**Text section:**
________________________________________
• ©
  • Viv Pegram

Michèle Roberts

Born:
  • Hertfordshire, England

Biography

Novelist and poet Michèle Roberts was born in Hertfordshire, England, on 20 May 1949 to a French Catholic mother and an English Protestant father.

She was educated at a convent school before studying at Somerville College, Oxford, and University College, London.She worked as a librarian for the British Council in Bangkok (1973-4) and was Poetry Editor for Spare Rib (1974) and City Limits magazine (1981-3). She was Visiting Fellow in Creative Writing at the University of East Anglia in 1992, where she is currently Professor of Creative Writing, and Research Fellow in Writing (1995-6) at Nottingham Trent University (now Visiting Professor). She is Chair of the British Council literature advisory panel and is a regular book reviewer and broadcaster.She is the author of many novels, including the acclaimed Daughters of the House (1992), the story of Thérèse and Léonie, French and English cousins of the same age, growing up together in an old Normandy house after the Second World War. It was awarded the WH Smith Literary Award and was shortlisted for the Booker Prize for Fiction. Her other novels include the semi-autobiographical A Piece of the Night (1978) and The Visitation (1983); The Wild Girl (1984) and The Book of Mrs Noah (1987), which both re-work biblical stories; In the Red Kitchen (1990), a tale of Victorian spirituality; Flesh & Blood (1994); Impossible Saints (1997); Fair Exchange (1999), fictional episodes from the lives of Mary Wollstonecraft and William Wordsworth set at the time of the French revolution; and The Looking Glass (2000), inspired by the life of the French poet Mallarmé. Her most recent novel is Delusion (2008).

Her poetry is collected in All the Selves I Was: New and Selected Poems (1995). She is the author of a book of essays, Food, Sex and God: On Inspiration and Writing (1998) and has published three collections of short stories: During Mother's Absence (1993); Playing Sardines (2001); and Mud: Stories of Sex and Love (2010). Her play, The Journeyman, was first performed in 1988.

Michèle Roberts was elected a Fellow of the Royal Society of Literature in 1999. She lives in London and in Mayenne, France and was awarded the Chevalier de l'Ordre des Arts et des Lettres (France) in 2000. A memoir, Paper Houses, was published in 2007.

Critical perspective

Michèle Roberts’ recent memoir, Paper Houses (2007), is not only an entertainingly frank account of her bohemian life in London during the 1970s and beyond but also gives us a good deal of insight into her writing.
________________________________________
**What you need to do:**
1/ Translate this sentence from the Michèle Roberts biography into French: "Her play, The Journeyman, was first performed in 1988."
2/ Echo the part of the Michèle Roberts biography between "Her poetry is" and "into her writing.", inclusive.
The records come from a separate source.

Saved data entries:
________________________________________
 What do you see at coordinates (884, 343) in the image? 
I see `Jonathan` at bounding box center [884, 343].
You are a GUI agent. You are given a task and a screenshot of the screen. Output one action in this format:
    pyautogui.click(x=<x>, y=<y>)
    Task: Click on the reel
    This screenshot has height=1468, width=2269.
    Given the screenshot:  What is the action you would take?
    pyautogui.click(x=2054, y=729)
________________________________________
**Problem solutions:**
1/ Sa pièce, The Journeyman, a été jouée pour la première fois en 1988.

2/
Her poetry is collected in All the Selves I Was: New and Selected Poems (1995). She is the author of a book of essays, Food, Sex and God: On Inspiration and Writing (1998) and has published three collections of short stories: During Mother's Absence (1993); Playing Sardines (2001); and Mud: Stories of Sex and Love (2010). Her play, The Journeyman, was first performed in 1988.

Michèle Roberts was elected a Fellow of the Royal Society of Literature in 1999. She lives in London and in Mayenne, France and was awarded the Chevalier de l'Ordre des Arts et des Lettres (France) in 2000. A memoir, Paper Houses, was published in 2007.

Critical perspective

Michèle Roberts’ recent memoir, Paper Houses (2007), is not only an entertainingly frank account of her bohemian life in London during the 1970s and beyond but also gives us a good deal of insight into her writing.